「クラスに女子が多かったですから
『下ネタは絶対に厳禁』
『なにかやらかしたら高校生活終わり』
という緊張感がすごくありました。いつの間にか、女子と全然話せなくなりました。最終的には女子と目も合わせられなくなってしまって、少し青春をこじらせていましたね(笑)」
その頃にはよく、図書館に行って読書をしていた。ホラー小説も好きだった。中学時代はスティーブン・キングを読んでいたが、高校ではディーン・R・クーンツをよく読むようになった。ハワード・フィリップス・ラヴクラフトをはじめとする「クトゥルフ神話モノ」の小説もよく読んだ。
少年時代を通して読書好きだったが、ずっと運動部にも所属していた。
小学5年生のときに卓球部に入り、中学時代も部活で卓球を続けた。高校ではサッカー部に入って汗を流した。
「小さい頃から『自分は集団生活が得意ではない』と気づいていました。でも、集団生活は人生においてとても大事なものだとも考えていました。集団生活は自分の人生から完全に排除できない。ならば集団生活に慣れようと思い、あえて運動部に入りました。部活を通じて集団生活の、楽しさ、ありがたさ、そして怖さを学びました」
高校時代はまじめに勉強をして、ストレートで大阪大学に入学することができた。
「大学受験はとても運がよかったですね。担任の先生には
『お前が受かるとは……』
と驚かれました(笑)。
兄弟が多いのでお金がかかる大学はやめておこうと思っていたので、自宅から通える国公立大学に受かってよかったです」
大学へは実家から原動機付自転車で通った。大学では今までやったことのない、ラクロス部に入った。
「当時はラクロスのルールすらよく知りませんでした。勧誘をしている先輩たちに、
『関西では小中高でラクロスをやっている学校はないから、全員初心者スタートだよ!!』
と言われて、だったらやってみようと思って入りました。そういうところの思い切りは妙にいいんです。ラクロス部の友達や先輩はいまだに何人かつながっていますね」
大学には5年間通って卒業した。
卒業したら、映像系か出版系の会社に就職しようと思っていたのだが、なかなか決まらなかった。

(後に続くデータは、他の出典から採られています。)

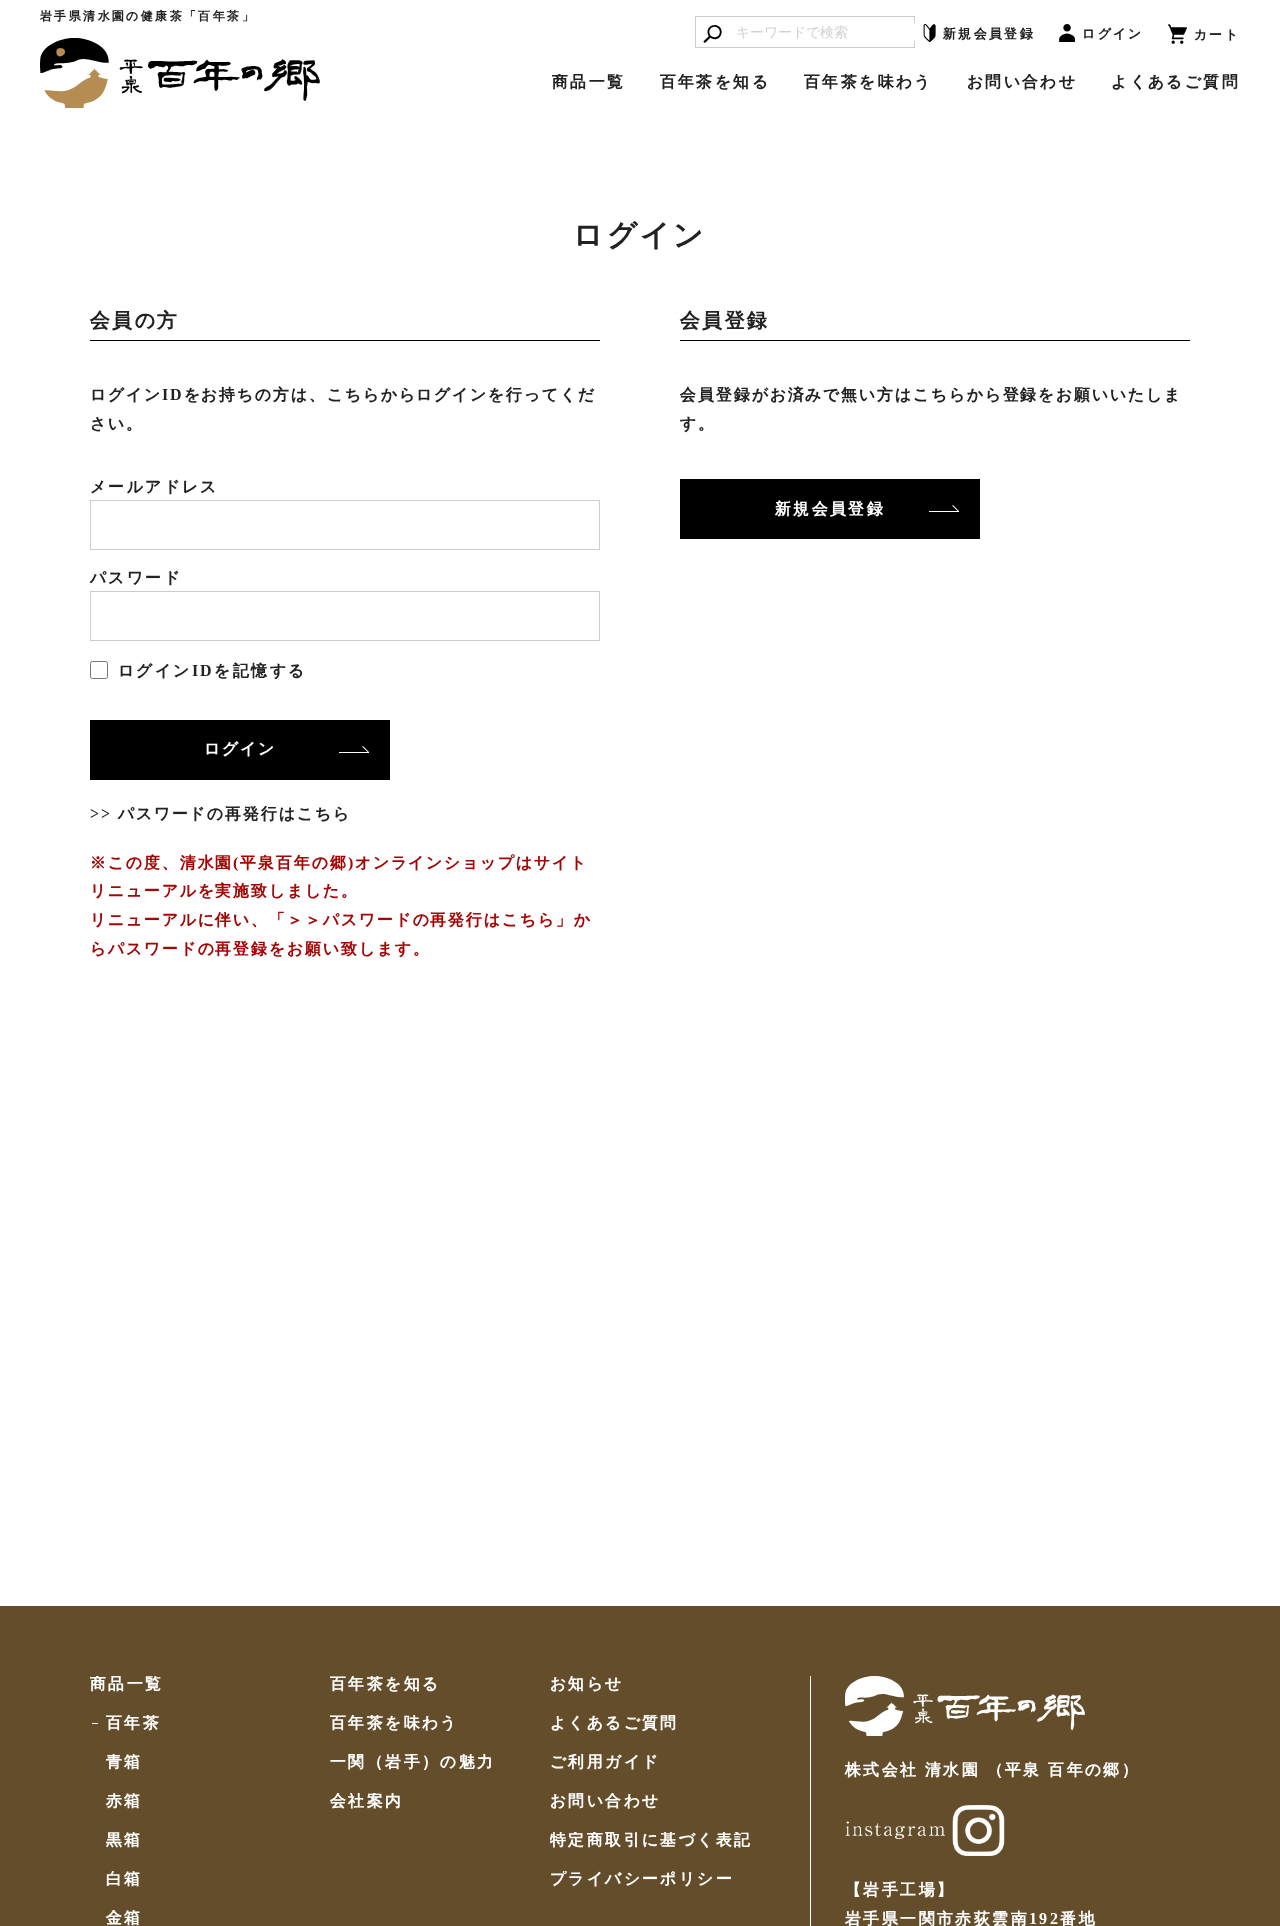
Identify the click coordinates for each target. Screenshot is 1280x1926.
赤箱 (124, 1801)
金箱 (124, 1918)
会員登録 (989, 33)
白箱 (124, 1879)
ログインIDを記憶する (212, 670)
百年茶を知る (715, 82)
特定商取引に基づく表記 (651, 1840)
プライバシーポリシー (642, 1879)
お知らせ (587, 1684)
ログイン (1113, 33)
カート (1217, 34)
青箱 (124, 1762)
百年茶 (133, 1723)
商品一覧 (589, 82)
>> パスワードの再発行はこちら (220, 813)
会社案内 (367, 1801)
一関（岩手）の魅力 (413, 1762)
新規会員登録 (830, 508)
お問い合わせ (1022, 82)
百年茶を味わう (868, 82)
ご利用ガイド (605, 1762)
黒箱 (124, 1840)
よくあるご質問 (1175, 82)
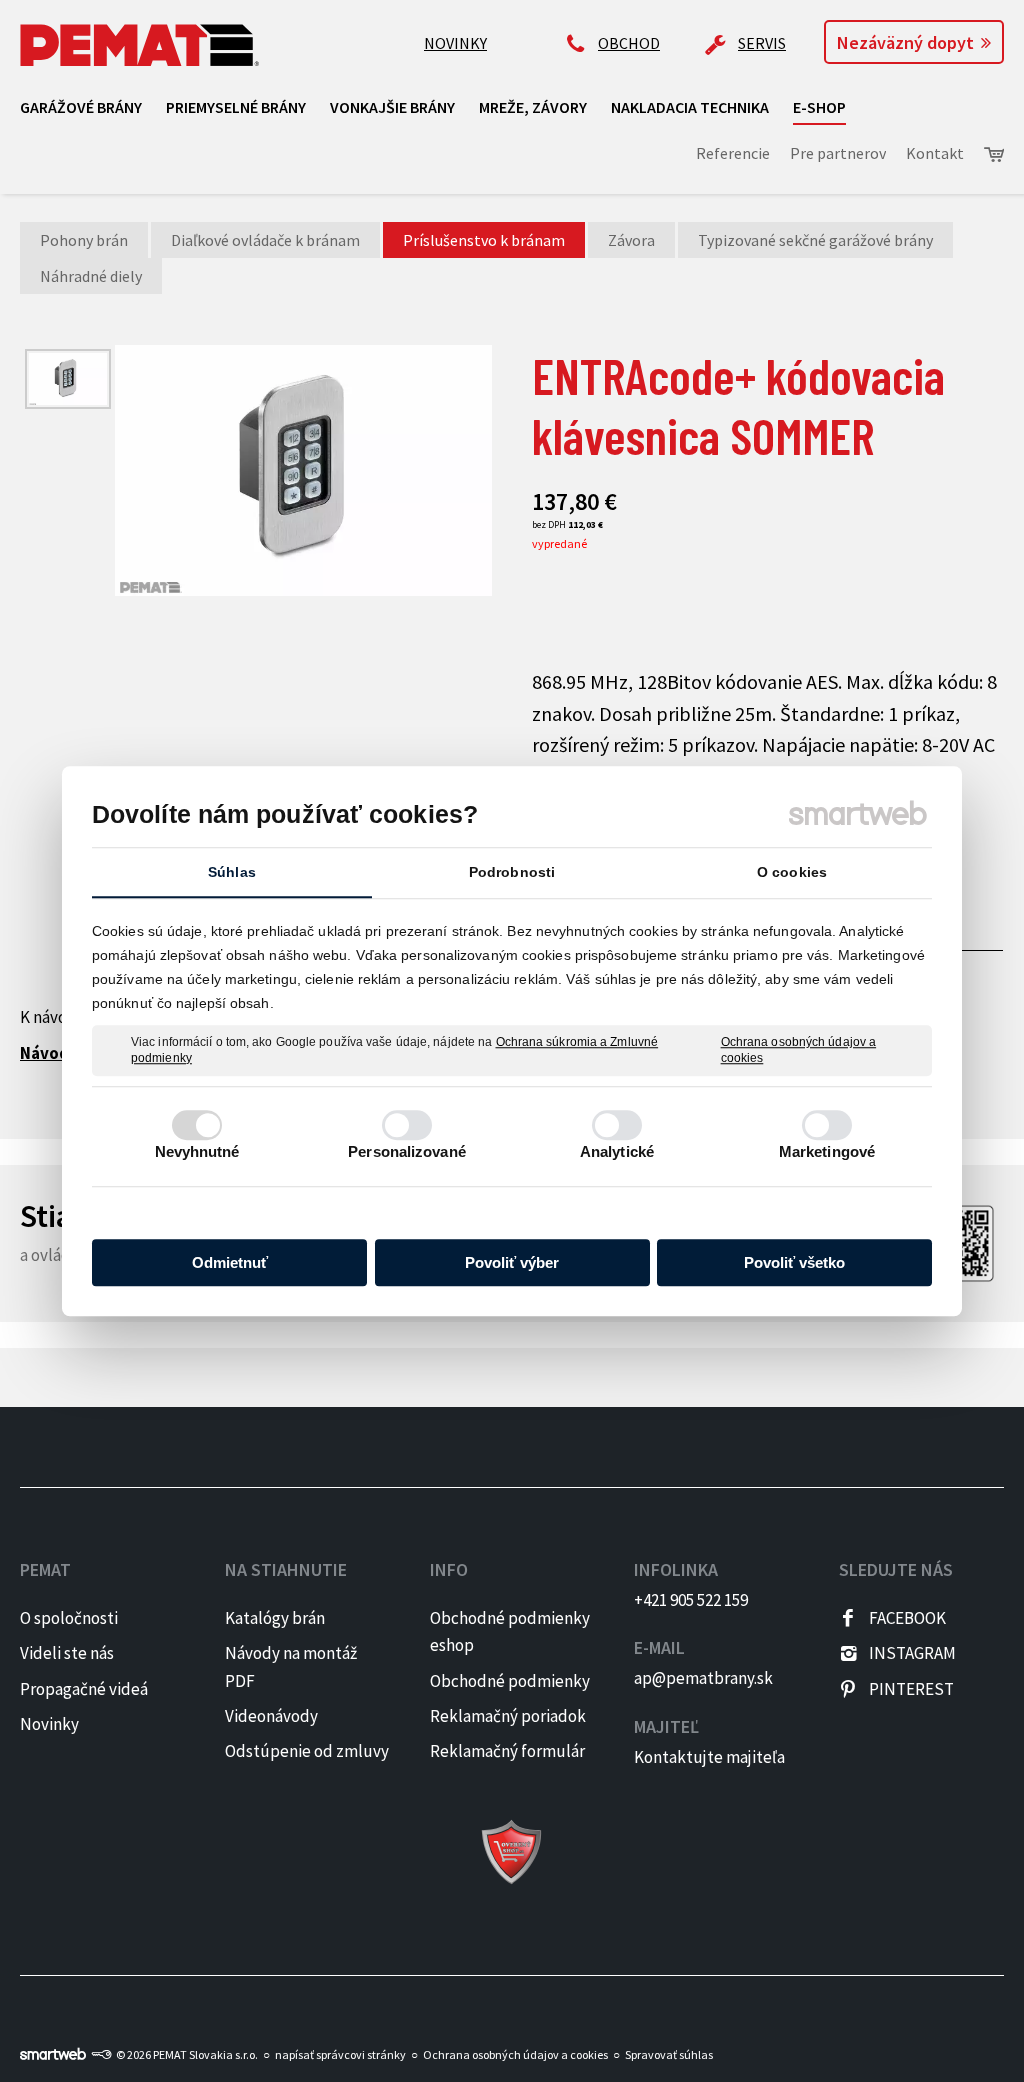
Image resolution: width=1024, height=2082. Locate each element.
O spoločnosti (69, 1618)
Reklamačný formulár (507, 1751)
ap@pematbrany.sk (703, 1678)
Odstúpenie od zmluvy (307, 1751)
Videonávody (271, 1716)
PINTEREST (911, 1689)
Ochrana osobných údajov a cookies (799, 1050)
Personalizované (407, 1151)
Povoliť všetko (794, 1262)
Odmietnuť (230, 1262)
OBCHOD (629, 43)
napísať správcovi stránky (340, 2054)
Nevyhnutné (197, 1151)
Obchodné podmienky (510, 1681)
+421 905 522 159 (691, 1600)
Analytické (617, 1151)
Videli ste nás (68, 1653)
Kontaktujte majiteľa (709, 1757)
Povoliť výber (512, 1262)
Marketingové (827, 1151)
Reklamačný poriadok (508, 1716)
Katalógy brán (275, 1618)
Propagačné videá (84, 1689)
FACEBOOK (907, 1618)
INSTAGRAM (912, 1653)
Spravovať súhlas (669, 2054)
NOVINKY (455, 43)
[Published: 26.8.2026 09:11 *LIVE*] (101, 2054)
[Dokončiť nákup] (994, 154)
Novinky (49, 1724)
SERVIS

「大学を卒業して、実家でダラダラと履歴書を書いていたら、親に『金貸してやるから出ていけ!!』って言われてしまいました。とくにあてもないまま、独り立ちすることになってしまいました」
小学時代から付き合いのある友達がすでに東京で働いていた。澤村さんはその友達をたよりに、彼が住んでいる小田急線の千歳船橋駅の近くに移り住むことにした。無職だったから、親に借りている虎の子のお金が減らないよう慎ましく暮らした。
「上京して2カ月くらいたった頃、新聞広告でとある出版社のアルバイト募集を見つけました。さっそく面接に行くことにしました」
面接を受けたのは、都内にある中堅どころの出版社だった。面接に現れた編集長は真っ黒に日焼けした40歳くらいの男性だった。その横には金髪のツンツンにした不良っぽい人が座っていた。奥からは腕にタトゥーをいれた人がのそっと出てきた。正直、
「こわいなあ……」
と思ったが、面接には合格した。そして翌月から働くことになった。
「それまでにアルバイトは、本屋や生協のレジ打ちしかしたことがありませんでした。出版の知識も能力もまったくないので、なかなか仕事はできませんでした。また今までの人生では出会ったことのない、変な人ばかりがいて大変でした」
出版社での最初の2年間はかなりキツかった。うつ状態になってしまったり、心労から遅刻してしまったりしてクビになりかけた。